Eylül ayı yaklaştıkça muhalif gazeteciler
heyecanlanıyorlar...
Yok, bu sene palamut yokmuş ama bol hamsi varmış, ondan
değil...
Bazı barolar "adli yıl" açılışına gidecekler mi, gitmeyecekler
mi?
Buna çok önem veriyorlar.
Muvafık avukatlar gidecekler, CHP ve HDP'li avukatlar
gitmeyecekler.
CHP'li olarak bilinen Metin Feyzioğlu'nun (ki bütün baroların ortak
başkanıdır, bir "üst başkan"dır) gideceğini açıklaması küfür
yağmurları başlattı. Tayyip Erdoğan'dan nefret etmediği için
kendisine uzun süredir hakaret ediliyordu.
Adli yıl, "nutuk atmak" için vesile kabul ediliyor.
Oysa isteyen istediği zaman konuşur, ille bir "yılbaşı"
gerekmez.
İlle de hükümete uyuzluk etmek isteyene yollar çoktur, mıntıkalar
çoktur, İsmet Paşa'nın deyimiyle...
Bütün bunlar da halkın hiç umurunda değil.
Konu yılsa, halk Galatasaray'ın bu yıl niçin çuvalladığını
tartışıyor.
Neden adli yıl?
Adli tatil bitiyor da ondan.
Peki neden adli tatil?
"Tıbbi tatil" var mı ki adli tatil olsun?
"Köylüye" yönelik bir uygulamadır, köylünün harmanı ve hasadı bırakıp adliyede iş ve dava takibine koşmaması için düşünülmüştür. O zamanlar köyden adliyenin bulunduğu şehire ya da kasabaya gidip gelmek bayağı bir zaman ve güç sarfıydı.
Eh, bu arada adliye personelinin de "çok özlediği İstanbul'a bir aylığına rahat rahat gidip gelebilmesi için" tabii...

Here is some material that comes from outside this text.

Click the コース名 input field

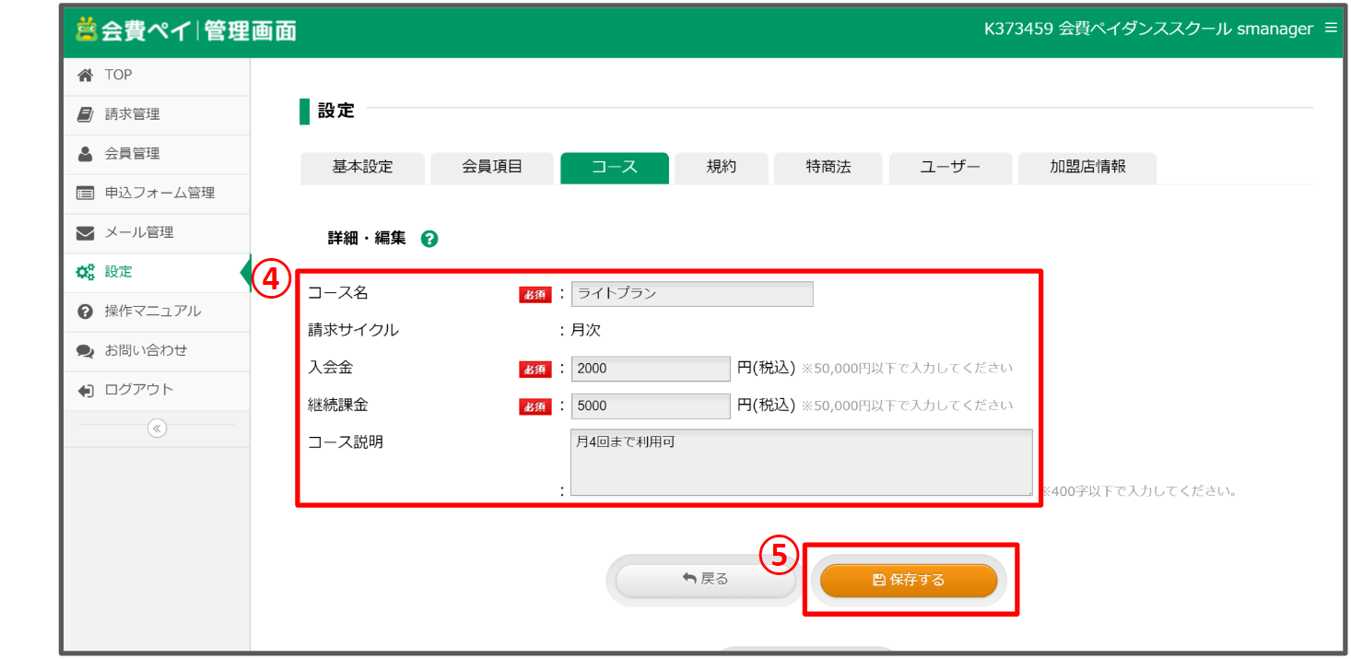pos(691,294)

Esas olarak halkı mı düşünmüşlerdi, bürokrasiyi mi, tartışılır.
Türkiye artık otuzlu yıllarda yaşamıyor. On sene sonra o otuzlu yılların "bir yenisi" geliyor...
Adli tatilde "nöbetçi mahkemeler" var...
Hani onlara tatil? Adliye personeli "nöbet bittiği zaman" yıllık iznine çıkıyor. Peki ötekiler niçin öyle yapmasınlar?